CHIPPEWA FALLS — When Mike Hepfler became Chippewa Falls EMS/fire chief in April 2014, one of his top goals was obtaining a new fire station that met the needs of the department. The existing station, connected to City Hall, opened in 1952.
“I had my list of goals that I wanted to accomplish in my three to five years (as chief),” Hepfler said. “I started talking to council members and expressed my concerns about replacing the building.”
The Chippewa Falls City Council approved the $5 million project in spring 2015. Construction began in May 2016, and the new station opened in spring 2017.
Hepfler, 60, announced this week he plans to retire in mid-July, after more than 30 years working in the city’s fire and emergency medical services agency. Battalion Chief Lee Douglas will be promoted to take his place.
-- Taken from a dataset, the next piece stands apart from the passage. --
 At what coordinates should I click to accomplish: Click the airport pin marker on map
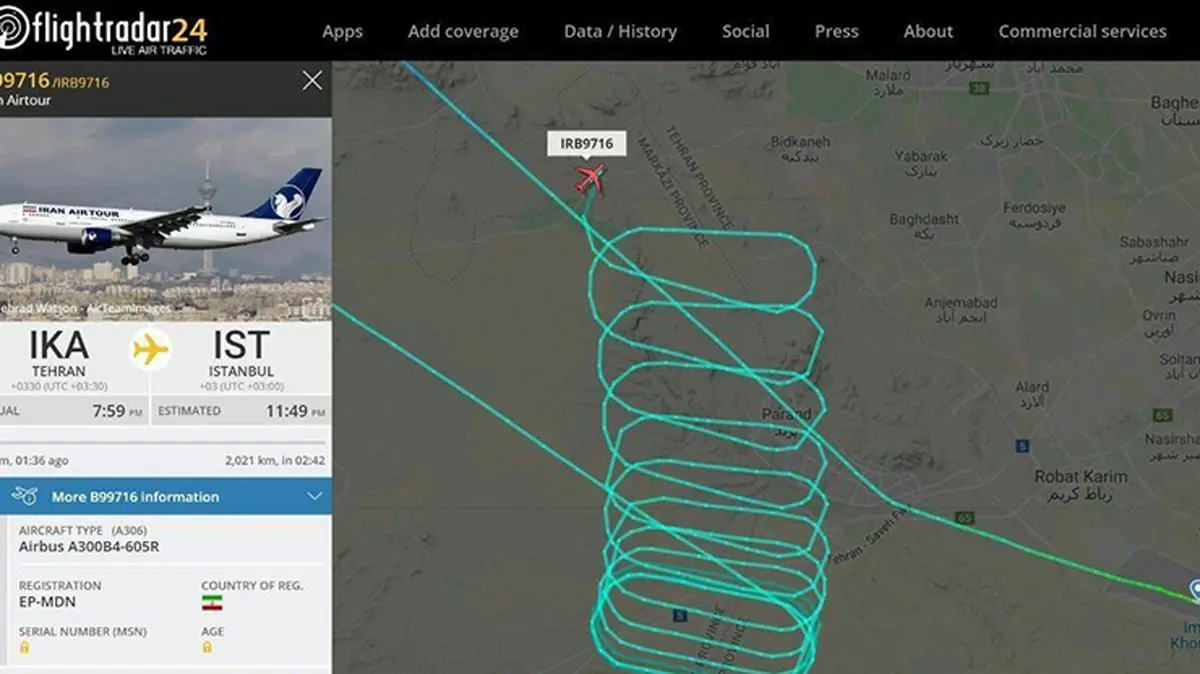[1194, 588]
As chief, Hepfler oversees a department of 26 firefighter/EMTs and one office worker. All the firefighters except the chief and fire inspector work three 24-hour shifts over a nine-day work cycle.
“These last five years have been great,” he said. “I looked forward to the challenge.”
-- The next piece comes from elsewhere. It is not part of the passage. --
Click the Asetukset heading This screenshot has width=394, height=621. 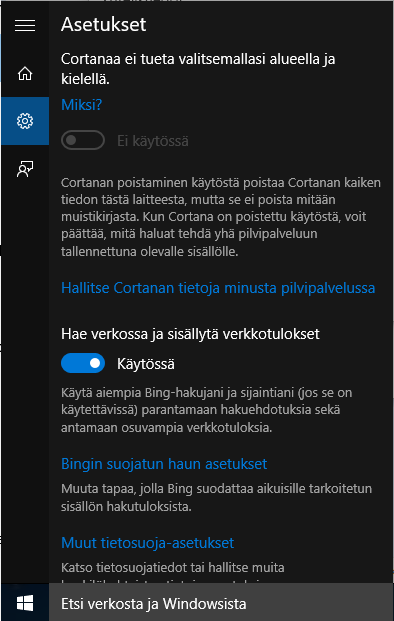pos(103,25)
Hepfler and his wife, Karen, have four children and seven grandchildren, who all live in the area.
“My family has been pushing me (to retire) for a couple of years,” he said. “I’m in good health. The time I couldn’t spend with my kids, I’ll get to spend ... with my grandkids.”
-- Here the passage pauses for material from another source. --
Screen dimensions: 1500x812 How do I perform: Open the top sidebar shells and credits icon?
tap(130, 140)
Hepfler was instrumental in getting the new station approved, and worked on each phase of the design.
“We’d take trips. I’d get a list of new fire stations and tour them and ask them the best thing and worst thing about each of them,” Hepfler said.
His trips included stops in Ashland, Verona, Merrill and Marshfield.
Chippewa Falls Mayor Greg Hoffman praised Hepfler for his work in developing the station.
“Mike met with the initial contractors, he met with the search firm, he toured other fire stations, and he helped with the design,” Hoffman said. “He was quite instrumental; he showed us what we needed.”
The station features six large vehicle bays, with a 22-foot ceiling and 14-foot-tall doors. It has far more room than the old downtown headquarters, and it allowed for all equipment to be stored inside. The interior also features six private dorm rooms for firefighters, lockers for all employees to store personal belongings, an exercise room, kitchen and day room. At the old station, all firefighters slept in one large dorm room-style space, with minimal privacy.
The building, located at 1301 Chippewa Crossing Boulevard, sits on a three-acre parcel, with plenty of additional space outside for possible expansion.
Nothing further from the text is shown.